Re: PIE homeland in northwest India?

From: tgpedersen
Message: 17385
Date: 2003-01-04

--- In cybalist@yahoogroups.com, "anthonyappleyard <MCLSSAA2@...>"
<MCLSSAA2@...> wrote:
> Anthony Appleyard wrote:-
>
> This book says that Natwar Jha has decipered the Indus valley
script
> and that it turned out to be Sanskrit written in a syllabary that
> largely ignored vowels.
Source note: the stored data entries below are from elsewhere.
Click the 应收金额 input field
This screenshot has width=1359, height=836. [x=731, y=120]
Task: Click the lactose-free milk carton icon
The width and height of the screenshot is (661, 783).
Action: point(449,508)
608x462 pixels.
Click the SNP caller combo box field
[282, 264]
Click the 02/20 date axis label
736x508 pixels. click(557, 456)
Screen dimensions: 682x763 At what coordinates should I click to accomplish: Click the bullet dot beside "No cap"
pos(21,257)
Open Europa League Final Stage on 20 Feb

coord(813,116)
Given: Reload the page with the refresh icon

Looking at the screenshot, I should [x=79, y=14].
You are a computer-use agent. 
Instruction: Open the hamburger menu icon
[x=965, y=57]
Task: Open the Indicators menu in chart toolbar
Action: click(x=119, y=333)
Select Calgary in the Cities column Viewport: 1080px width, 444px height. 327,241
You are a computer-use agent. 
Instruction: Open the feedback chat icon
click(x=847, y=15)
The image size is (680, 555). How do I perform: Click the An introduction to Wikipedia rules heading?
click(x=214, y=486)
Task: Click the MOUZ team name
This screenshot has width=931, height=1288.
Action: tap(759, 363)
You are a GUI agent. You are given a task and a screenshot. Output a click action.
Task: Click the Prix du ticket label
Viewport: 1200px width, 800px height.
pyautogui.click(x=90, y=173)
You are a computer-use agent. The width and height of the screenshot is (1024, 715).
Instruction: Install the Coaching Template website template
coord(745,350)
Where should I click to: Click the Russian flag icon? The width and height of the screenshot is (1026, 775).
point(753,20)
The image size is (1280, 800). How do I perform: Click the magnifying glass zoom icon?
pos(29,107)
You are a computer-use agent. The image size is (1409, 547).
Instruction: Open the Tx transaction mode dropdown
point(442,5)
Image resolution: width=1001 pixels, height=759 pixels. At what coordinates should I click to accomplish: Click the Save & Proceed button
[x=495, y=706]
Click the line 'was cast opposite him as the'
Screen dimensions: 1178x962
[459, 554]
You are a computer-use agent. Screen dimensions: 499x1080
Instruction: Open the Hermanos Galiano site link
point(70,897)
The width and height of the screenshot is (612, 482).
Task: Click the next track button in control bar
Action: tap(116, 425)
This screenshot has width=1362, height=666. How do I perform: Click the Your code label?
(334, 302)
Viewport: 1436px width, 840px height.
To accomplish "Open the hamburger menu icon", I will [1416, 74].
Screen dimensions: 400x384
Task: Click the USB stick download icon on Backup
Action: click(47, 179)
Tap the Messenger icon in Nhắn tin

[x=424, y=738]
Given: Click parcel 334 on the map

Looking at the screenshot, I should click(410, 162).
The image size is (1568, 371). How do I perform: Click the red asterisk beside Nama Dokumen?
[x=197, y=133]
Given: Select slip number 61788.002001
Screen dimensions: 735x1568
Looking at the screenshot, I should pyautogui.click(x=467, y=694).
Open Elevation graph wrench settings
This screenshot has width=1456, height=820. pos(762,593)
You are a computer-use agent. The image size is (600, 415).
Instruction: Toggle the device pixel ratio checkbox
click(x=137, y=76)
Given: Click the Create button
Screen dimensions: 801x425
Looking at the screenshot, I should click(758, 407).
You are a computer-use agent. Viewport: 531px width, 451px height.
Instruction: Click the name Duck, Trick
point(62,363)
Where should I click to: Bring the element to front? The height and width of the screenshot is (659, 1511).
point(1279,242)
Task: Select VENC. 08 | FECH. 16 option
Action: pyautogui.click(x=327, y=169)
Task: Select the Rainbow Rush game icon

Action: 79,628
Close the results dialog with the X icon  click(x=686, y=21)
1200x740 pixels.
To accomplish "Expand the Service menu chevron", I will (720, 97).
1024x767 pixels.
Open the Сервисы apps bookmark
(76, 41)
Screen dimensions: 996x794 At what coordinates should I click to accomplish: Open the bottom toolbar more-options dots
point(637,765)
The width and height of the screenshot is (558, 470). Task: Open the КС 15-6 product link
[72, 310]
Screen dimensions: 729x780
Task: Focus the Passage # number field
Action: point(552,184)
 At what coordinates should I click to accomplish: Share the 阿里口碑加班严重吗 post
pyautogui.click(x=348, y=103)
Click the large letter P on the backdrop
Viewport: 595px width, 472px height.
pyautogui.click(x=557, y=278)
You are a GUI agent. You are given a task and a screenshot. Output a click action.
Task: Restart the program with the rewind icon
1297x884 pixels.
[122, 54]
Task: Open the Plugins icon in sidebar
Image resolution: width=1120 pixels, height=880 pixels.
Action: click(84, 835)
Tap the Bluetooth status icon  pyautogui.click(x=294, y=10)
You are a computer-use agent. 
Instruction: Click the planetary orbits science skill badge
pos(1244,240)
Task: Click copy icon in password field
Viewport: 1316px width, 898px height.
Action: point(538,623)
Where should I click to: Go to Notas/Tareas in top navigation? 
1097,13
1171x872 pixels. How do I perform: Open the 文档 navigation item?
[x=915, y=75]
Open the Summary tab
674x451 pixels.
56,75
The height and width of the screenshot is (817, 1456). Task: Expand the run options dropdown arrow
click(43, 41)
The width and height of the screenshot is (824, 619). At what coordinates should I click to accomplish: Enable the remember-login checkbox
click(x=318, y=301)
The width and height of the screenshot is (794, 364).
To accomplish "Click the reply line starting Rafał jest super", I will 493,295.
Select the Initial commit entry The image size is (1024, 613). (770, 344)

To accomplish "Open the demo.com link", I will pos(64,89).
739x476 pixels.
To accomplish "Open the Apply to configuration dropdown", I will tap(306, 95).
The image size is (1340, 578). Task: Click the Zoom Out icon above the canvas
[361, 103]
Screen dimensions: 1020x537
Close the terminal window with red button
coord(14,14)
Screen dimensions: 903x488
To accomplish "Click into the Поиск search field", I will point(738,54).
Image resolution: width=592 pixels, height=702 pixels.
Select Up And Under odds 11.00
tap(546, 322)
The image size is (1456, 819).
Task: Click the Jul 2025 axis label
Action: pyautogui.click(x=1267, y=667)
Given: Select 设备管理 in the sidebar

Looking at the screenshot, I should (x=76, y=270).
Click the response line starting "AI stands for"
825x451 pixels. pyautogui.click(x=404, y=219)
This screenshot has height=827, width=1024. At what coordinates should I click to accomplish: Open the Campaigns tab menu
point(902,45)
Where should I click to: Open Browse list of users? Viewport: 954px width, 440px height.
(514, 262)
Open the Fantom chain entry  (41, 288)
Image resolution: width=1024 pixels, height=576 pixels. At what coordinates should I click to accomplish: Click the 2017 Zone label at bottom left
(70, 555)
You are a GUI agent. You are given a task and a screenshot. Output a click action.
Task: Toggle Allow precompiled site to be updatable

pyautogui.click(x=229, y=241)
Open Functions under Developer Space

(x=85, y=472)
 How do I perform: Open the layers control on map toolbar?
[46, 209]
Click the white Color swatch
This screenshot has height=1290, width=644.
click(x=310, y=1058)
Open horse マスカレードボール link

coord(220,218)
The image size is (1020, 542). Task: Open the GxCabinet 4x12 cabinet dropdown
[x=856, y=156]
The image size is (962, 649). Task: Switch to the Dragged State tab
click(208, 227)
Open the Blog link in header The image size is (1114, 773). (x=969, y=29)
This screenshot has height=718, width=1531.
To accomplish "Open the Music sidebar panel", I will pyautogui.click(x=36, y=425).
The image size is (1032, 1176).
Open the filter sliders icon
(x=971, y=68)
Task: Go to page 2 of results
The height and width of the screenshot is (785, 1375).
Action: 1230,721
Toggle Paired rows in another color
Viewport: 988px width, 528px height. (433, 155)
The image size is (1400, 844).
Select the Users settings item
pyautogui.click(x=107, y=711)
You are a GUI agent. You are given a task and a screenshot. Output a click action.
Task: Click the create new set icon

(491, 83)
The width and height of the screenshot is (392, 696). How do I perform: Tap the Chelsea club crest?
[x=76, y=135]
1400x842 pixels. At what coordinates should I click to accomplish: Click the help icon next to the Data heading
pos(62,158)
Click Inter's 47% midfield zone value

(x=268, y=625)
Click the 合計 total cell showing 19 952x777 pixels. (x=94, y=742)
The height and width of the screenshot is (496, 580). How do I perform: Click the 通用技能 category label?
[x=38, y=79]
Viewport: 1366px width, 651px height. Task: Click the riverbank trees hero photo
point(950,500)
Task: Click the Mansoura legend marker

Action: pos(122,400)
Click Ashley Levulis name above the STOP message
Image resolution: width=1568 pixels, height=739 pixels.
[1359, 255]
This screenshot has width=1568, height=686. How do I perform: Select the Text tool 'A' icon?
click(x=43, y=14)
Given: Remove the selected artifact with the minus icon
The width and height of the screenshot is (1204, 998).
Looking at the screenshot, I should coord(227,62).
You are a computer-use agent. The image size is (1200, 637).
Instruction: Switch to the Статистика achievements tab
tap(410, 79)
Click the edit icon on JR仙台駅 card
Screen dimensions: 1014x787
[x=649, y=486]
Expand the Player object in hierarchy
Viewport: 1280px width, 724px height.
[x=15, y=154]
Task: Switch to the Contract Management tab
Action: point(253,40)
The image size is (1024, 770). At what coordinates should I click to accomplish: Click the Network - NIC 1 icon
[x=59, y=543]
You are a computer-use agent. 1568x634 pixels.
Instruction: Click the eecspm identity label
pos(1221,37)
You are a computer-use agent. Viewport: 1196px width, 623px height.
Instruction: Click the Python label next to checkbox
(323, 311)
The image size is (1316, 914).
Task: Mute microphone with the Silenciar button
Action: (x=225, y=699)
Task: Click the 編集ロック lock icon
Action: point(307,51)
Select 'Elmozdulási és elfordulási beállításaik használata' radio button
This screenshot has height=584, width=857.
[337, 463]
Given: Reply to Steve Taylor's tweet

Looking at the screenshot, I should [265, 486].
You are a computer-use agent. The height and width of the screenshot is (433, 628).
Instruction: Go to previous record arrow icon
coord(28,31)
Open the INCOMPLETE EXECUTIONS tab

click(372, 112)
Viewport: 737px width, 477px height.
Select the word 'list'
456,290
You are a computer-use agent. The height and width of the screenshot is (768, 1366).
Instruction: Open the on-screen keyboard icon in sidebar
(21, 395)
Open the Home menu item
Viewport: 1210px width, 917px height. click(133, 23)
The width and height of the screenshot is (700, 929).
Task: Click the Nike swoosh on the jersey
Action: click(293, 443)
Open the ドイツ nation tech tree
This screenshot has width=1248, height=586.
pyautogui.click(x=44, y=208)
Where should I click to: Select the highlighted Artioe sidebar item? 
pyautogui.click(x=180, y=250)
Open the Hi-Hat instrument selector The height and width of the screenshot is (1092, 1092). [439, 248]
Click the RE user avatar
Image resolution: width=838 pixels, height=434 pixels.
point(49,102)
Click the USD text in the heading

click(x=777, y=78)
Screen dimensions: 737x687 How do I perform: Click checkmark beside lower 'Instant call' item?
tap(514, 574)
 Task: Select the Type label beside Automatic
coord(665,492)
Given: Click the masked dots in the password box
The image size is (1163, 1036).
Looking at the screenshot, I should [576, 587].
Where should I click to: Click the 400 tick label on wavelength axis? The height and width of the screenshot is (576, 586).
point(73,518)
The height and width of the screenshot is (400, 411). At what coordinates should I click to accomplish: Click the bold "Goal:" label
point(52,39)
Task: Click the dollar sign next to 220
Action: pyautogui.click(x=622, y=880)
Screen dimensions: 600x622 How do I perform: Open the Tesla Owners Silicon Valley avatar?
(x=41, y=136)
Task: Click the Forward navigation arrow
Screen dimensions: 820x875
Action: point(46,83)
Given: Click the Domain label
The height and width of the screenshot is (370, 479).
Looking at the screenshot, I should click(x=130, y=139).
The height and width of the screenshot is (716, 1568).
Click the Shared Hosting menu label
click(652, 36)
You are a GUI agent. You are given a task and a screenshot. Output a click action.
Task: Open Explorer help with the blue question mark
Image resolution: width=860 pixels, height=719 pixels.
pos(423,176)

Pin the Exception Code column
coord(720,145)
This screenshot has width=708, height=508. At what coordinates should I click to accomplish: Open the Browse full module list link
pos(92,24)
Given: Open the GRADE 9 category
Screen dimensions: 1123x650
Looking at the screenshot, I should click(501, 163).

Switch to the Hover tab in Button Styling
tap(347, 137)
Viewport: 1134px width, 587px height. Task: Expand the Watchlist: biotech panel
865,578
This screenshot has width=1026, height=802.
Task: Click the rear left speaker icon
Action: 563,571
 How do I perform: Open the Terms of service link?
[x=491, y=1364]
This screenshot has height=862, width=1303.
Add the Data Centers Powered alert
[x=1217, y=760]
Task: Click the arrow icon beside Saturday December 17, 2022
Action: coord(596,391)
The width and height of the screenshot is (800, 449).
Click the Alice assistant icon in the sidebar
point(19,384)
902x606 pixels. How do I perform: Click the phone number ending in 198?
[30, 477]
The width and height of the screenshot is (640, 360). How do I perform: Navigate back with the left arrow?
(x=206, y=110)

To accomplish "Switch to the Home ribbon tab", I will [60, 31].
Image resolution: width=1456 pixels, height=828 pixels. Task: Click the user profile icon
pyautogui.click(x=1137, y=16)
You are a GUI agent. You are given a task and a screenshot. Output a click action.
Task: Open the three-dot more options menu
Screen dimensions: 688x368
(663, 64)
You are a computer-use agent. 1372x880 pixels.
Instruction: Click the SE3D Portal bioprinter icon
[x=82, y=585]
What support is there for this decipherment?
>
> If this is correct, then when the Indus Valley script started to be
> used, I suspect that its language was likely more like PIE than
> Sanskrit, and in early inscriptions linguists should look for forms
> with these features:-
> (1) Second palatalization not yet happened: e.g. *[kakara] instead
of
> [cakara] = "I have made".
> (2) First (satem) palatalization not yet happened.
> (3) Laryngeals represented by consonant signs.

In Witzel's Substrate Languages in Old Indo-Aryan I find that he
mentions k/s´ alternations in Para-Munda(?) loans in Vedic:

S´arkot.a / Karkot.a "snake demon"
karkat.a "crab"
Kambota / S´amban "name of demon"
kabara / s^abara
ki:sta / s^i:s.t.a "shell"
kirata / Cilata "a mountain tribe"
Kimidin / S^imida "demon" / "a demoness"
Kiknasa "ground grain" / cikkasa "barley meal"

where he assumes an original Para-Munda phoneme that became /k/
and /c/ in Vedic. But the easier assumption would be that Vedic had k
> c in that period and re-borrowed the roots, or?